◆ **EXERCISE MATERIALS**

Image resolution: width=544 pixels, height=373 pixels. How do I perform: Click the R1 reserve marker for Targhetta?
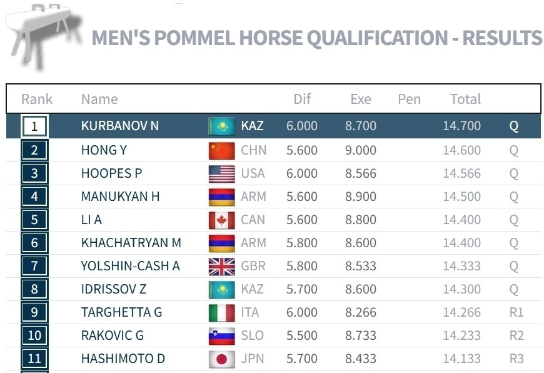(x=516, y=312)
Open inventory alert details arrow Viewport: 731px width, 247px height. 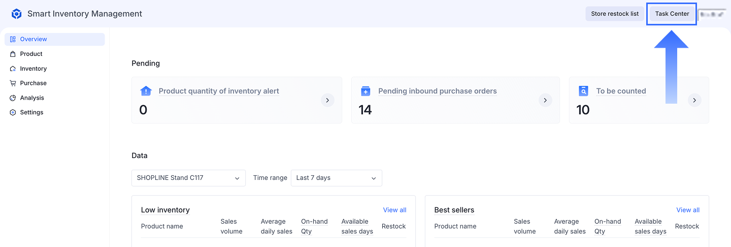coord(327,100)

...

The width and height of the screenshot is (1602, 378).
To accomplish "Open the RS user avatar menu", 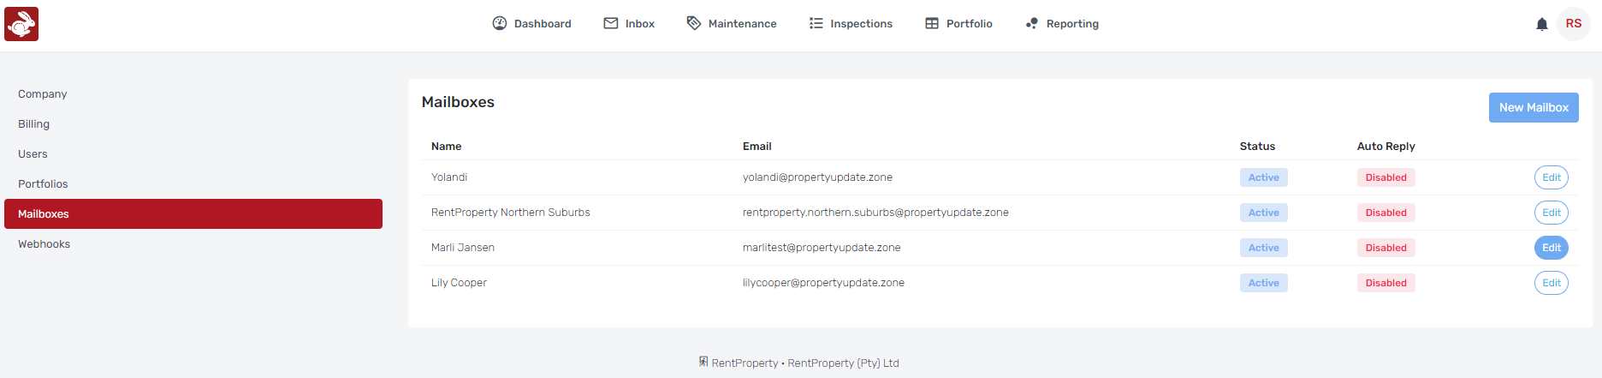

◆ **ASSIGNED TASK**
Starting at the line with "The width and" in the entries above, write out every line exactly until the line with "the RS user" has been written. Include no pictures and nothing more.

◆ **TASK SOLUTION**
The width and height of the screenshot is (1602, 378).
To accomplish "Open the RS user avatar menu", 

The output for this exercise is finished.